1.   kluwen zn. 'tot een bol opgewonden draad'
categorie:
erfwoord
Mnl. cluwen 'kluwen' [1240; Bern.].
Os. kleuwīn (mnd. kluwen); oe. cleowen (ne. clew), nfri. kleaune; < pgm. *kliwina-, verkleinwoord van *kliwja-, -jō-, waaruit: ohd. kliu(wi), kliwi (mhd. kliuwe), kli(u)wa, kliuwelīn (mhd. kliuwel(īn) en door dissimilatie kniuwel, kniulin, nhd.
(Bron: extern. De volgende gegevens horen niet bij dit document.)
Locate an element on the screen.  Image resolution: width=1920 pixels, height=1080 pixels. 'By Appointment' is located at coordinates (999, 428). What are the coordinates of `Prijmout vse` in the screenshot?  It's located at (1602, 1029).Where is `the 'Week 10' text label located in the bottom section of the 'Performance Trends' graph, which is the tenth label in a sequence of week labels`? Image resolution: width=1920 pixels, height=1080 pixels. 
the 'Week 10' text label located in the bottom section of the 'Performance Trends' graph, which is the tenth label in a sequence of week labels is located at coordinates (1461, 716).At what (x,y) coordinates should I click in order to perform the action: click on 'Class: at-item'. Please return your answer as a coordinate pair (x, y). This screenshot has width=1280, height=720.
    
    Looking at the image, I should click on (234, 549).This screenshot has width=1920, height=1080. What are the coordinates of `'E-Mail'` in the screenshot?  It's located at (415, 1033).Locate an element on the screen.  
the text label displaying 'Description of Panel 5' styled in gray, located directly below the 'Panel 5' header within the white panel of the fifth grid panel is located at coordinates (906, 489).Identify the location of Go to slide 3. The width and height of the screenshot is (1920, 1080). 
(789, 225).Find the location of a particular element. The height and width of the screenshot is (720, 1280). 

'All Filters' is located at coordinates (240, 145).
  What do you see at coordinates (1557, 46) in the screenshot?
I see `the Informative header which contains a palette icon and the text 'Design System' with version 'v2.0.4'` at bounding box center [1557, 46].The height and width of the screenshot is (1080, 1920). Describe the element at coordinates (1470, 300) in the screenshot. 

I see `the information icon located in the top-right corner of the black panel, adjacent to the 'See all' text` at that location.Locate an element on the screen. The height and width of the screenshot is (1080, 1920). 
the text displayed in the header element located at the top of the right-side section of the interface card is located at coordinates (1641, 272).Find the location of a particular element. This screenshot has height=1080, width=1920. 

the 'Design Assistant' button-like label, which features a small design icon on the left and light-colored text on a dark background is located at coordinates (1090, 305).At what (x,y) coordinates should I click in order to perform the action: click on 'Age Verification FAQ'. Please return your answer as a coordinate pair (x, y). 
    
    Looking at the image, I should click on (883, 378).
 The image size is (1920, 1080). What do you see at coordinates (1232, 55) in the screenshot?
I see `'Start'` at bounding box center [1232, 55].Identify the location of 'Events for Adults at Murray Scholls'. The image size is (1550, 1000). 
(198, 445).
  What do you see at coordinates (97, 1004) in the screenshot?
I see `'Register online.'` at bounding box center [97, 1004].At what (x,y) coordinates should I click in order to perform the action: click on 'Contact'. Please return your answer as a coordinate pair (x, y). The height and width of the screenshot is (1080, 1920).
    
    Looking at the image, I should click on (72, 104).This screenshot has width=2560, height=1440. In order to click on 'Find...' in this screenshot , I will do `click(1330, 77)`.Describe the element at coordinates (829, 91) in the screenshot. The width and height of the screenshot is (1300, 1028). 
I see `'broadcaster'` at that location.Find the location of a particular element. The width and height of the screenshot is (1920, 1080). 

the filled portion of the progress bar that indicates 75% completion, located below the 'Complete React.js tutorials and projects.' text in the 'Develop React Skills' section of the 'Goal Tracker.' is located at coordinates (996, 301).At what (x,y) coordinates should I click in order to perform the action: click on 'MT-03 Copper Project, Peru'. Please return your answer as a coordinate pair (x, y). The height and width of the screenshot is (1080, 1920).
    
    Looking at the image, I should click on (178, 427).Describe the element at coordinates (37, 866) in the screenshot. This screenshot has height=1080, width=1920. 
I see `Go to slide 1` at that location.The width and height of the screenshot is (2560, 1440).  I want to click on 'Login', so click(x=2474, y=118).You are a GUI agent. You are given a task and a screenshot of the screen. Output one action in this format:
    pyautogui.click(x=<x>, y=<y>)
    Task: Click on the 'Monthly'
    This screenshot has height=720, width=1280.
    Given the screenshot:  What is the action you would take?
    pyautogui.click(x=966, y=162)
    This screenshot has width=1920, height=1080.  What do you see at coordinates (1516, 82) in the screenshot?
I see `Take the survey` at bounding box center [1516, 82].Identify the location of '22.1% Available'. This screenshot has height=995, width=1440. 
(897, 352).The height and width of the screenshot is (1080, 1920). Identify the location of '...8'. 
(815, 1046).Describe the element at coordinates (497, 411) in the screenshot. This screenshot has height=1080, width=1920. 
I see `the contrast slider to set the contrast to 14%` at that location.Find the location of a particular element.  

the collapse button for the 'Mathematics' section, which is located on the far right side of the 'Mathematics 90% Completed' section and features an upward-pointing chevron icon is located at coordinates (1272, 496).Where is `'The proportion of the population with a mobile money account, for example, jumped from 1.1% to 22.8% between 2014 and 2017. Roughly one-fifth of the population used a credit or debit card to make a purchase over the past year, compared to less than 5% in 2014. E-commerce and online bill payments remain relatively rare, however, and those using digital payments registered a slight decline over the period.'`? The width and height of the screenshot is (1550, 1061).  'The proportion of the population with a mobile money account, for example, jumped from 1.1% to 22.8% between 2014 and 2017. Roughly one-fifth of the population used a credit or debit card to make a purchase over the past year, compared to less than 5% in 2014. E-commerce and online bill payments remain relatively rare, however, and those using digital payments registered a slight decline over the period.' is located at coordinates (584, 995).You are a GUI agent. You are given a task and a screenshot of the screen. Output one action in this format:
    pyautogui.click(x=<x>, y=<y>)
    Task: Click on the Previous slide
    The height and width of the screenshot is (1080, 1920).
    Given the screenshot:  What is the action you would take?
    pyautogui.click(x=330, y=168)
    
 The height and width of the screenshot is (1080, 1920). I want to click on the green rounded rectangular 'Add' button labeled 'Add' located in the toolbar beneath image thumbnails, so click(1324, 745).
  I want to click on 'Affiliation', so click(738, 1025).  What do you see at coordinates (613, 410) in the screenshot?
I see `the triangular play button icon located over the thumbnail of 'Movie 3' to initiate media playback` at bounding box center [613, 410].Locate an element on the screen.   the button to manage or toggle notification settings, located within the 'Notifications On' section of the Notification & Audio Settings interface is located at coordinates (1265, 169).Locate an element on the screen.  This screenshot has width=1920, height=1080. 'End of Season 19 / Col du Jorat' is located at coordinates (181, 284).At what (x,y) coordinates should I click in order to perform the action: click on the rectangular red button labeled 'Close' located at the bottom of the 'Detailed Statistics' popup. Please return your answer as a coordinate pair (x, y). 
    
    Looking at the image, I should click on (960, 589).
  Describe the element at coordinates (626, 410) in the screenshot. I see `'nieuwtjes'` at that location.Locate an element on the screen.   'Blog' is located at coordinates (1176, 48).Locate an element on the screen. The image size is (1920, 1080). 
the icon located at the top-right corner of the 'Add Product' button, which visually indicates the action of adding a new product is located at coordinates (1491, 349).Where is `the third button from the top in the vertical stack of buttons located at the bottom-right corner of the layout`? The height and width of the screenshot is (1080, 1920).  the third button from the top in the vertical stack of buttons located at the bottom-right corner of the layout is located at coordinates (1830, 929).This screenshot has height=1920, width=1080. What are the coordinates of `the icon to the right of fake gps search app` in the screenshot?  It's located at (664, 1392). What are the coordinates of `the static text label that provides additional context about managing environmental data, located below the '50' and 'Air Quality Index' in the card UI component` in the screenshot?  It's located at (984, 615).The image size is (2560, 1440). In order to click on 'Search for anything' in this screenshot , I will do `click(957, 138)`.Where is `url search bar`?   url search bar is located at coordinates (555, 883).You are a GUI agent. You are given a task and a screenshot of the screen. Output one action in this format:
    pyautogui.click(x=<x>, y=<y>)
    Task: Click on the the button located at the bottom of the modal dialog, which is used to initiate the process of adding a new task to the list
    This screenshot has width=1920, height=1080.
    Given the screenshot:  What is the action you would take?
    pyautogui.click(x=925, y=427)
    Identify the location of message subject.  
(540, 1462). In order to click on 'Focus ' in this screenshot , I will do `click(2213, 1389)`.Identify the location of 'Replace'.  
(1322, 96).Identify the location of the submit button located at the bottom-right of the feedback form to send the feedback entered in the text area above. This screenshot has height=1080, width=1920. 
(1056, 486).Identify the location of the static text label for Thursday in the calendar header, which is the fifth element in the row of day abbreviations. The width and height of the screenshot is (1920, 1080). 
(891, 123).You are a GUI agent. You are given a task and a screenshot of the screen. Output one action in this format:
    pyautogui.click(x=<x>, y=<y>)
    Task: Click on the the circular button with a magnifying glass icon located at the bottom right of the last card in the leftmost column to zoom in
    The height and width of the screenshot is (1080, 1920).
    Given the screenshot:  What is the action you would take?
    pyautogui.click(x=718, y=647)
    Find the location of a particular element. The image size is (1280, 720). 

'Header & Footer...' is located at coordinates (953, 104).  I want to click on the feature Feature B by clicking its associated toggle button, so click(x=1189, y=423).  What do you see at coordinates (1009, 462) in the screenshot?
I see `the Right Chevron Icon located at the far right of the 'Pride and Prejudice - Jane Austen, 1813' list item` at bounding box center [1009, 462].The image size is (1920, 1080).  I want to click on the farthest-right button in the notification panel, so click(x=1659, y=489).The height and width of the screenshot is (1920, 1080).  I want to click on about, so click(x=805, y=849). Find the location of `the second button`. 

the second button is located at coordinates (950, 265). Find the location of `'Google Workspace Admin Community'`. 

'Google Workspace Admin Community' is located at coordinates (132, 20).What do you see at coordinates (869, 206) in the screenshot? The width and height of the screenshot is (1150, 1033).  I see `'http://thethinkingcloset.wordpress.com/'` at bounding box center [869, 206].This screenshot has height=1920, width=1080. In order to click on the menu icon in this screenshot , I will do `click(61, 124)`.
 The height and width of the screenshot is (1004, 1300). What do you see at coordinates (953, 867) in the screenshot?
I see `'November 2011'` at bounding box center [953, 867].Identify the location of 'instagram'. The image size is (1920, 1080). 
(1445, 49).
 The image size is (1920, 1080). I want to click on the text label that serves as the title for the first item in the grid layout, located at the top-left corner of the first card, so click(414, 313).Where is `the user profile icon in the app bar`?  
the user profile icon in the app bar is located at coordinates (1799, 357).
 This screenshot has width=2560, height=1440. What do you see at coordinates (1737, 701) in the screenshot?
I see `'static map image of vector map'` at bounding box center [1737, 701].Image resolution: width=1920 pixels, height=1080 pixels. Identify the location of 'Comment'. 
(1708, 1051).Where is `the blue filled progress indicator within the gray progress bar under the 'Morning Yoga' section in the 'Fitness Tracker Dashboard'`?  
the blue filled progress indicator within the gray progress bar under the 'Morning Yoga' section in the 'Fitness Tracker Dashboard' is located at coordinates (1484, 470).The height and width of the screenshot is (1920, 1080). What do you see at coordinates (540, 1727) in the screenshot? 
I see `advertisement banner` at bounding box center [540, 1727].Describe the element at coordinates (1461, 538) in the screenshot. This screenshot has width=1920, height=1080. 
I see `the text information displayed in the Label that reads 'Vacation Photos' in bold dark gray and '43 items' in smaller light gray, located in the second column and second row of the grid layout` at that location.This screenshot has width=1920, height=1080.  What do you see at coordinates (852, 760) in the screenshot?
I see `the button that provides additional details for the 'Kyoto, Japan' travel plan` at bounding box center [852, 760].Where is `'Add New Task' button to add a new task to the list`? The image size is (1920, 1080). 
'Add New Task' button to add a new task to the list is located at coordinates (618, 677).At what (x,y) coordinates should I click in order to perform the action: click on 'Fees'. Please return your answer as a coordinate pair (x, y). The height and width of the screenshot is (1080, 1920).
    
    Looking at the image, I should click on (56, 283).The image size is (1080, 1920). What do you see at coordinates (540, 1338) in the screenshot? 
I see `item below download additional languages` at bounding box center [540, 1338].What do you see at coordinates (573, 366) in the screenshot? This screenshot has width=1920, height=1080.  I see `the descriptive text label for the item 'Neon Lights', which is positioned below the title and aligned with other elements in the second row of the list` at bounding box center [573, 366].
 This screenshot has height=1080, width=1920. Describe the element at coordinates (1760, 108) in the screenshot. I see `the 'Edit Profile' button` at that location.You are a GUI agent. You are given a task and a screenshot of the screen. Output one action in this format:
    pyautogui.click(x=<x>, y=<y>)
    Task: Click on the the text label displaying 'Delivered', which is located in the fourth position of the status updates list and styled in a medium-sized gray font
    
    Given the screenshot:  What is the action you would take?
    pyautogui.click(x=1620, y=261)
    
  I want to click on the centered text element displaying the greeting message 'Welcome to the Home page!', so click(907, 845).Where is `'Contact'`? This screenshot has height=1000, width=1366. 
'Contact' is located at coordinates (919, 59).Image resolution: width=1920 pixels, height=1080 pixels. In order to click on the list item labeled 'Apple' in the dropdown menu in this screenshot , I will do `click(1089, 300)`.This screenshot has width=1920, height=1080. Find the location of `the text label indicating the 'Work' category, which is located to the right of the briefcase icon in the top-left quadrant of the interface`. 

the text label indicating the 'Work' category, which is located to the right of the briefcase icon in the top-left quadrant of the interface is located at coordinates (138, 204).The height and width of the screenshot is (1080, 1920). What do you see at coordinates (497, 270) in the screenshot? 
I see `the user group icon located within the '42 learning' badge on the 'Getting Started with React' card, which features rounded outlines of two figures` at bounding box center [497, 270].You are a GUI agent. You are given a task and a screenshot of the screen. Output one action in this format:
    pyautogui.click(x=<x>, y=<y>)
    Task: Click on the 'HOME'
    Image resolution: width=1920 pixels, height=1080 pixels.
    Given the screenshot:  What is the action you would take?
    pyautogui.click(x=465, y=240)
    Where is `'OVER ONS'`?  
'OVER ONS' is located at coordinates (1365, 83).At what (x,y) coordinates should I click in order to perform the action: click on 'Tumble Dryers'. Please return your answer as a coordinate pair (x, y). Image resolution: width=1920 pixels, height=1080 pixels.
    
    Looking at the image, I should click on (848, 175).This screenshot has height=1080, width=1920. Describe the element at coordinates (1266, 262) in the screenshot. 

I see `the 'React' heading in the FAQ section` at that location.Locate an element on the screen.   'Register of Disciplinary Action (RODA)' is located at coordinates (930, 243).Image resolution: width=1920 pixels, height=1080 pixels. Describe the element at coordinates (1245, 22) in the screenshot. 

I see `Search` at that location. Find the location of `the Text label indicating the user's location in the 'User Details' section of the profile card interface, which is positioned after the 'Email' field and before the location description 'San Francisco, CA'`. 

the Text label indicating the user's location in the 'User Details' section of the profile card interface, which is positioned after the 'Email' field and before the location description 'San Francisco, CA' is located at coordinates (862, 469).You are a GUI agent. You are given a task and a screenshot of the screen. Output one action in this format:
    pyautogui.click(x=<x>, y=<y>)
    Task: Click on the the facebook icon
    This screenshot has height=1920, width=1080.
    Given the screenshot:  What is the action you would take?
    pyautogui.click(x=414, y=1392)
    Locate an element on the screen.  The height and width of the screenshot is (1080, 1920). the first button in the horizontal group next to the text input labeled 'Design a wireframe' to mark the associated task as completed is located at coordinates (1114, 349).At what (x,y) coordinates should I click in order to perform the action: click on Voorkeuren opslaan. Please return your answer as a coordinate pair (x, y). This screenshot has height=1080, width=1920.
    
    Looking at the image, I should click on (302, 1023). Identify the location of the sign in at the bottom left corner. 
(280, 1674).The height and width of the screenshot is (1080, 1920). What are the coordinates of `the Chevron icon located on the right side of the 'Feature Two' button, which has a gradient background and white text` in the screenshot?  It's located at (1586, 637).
Knäuel); on. klé. Al deze woorden betekenen 'samengebalde massa', later (mnl., mnd., mhd., me.) ook 'kluwen'.
Wrsch. verwant met: Grieks gíg-glu-mos 'gewricht'; Sanskrit glāu- 'bal, kogel'; Oudiers glō-snáthe 'lijn', letterlijk 'kluwendraad', Middeliers glao, glau 'bal'; bij de wortel pie. *gleu- 'bolvormig voorwerp' (IEW 361). Hierbij ablautend misschien *glēu-/glou-, zie klauw, en met -t-achtervoegsel misschien ook Grieks gloutós 'bil'.